- _Work to be completed_
Begin with the first line of the entries below and reproduce each line exactly, ending with the line that holds "Toggle the Calculation".

*** Opening Data records ***

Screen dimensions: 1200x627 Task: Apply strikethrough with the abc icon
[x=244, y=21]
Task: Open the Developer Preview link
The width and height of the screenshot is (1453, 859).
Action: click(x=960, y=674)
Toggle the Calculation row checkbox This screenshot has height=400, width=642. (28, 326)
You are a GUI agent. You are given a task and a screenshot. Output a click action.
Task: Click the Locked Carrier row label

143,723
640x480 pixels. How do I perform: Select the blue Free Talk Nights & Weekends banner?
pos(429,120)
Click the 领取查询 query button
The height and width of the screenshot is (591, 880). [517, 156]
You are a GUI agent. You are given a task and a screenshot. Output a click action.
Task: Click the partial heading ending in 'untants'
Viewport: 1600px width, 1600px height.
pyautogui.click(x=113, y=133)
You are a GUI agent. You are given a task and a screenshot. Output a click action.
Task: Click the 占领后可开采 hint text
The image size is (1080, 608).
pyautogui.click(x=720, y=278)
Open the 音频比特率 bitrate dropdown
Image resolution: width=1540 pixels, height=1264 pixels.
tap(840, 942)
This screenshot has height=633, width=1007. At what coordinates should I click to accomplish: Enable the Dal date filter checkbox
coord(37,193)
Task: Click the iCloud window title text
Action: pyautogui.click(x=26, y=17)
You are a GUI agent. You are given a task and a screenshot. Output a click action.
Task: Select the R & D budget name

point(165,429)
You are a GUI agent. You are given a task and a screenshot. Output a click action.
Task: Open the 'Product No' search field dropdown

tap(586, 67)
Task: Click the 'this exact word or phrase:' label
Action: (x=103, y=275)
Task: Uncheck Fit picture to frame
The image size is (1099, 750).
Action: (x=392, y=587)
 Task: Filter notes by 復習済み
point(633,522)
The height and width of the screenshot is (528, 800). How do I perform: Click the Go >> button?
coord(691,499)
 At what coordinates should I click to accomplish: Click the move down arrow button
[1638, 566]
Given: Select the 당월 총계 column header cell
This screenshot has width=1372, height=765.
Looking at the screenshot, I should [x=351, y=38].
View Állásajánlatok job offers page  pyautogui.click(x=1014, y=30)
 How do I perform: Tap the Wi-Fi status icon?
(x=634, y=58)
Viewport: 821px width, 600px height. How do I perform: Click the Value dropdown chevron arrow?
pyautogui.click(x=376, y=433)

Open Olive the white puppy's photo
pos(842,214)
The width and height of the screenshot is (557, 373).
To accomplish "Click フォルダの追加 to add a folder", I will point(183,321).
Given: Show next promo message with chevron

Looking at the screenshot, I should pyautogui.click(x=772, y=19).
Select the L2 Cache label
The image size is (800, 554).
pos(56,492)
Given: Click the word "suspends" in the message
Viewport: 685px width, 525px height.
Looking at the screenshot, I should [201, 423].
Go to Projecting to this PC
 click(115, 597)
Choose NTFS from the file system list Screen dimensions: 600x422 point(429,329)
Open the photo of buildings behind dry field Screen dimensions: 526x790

*** Closing Data records ***

- _Task solution_
Screen dimensions: 1200x627 Task: Apply strikethrough with the abc icon
[x=244, y=21]
Task: Open the Developer Preview link
The width and height of the screenshot is (1453, 859).
Action: click(x=960, y=674)
Toggle the Calculation row checkbox This screenshot has height=400, width=642. (28, 326)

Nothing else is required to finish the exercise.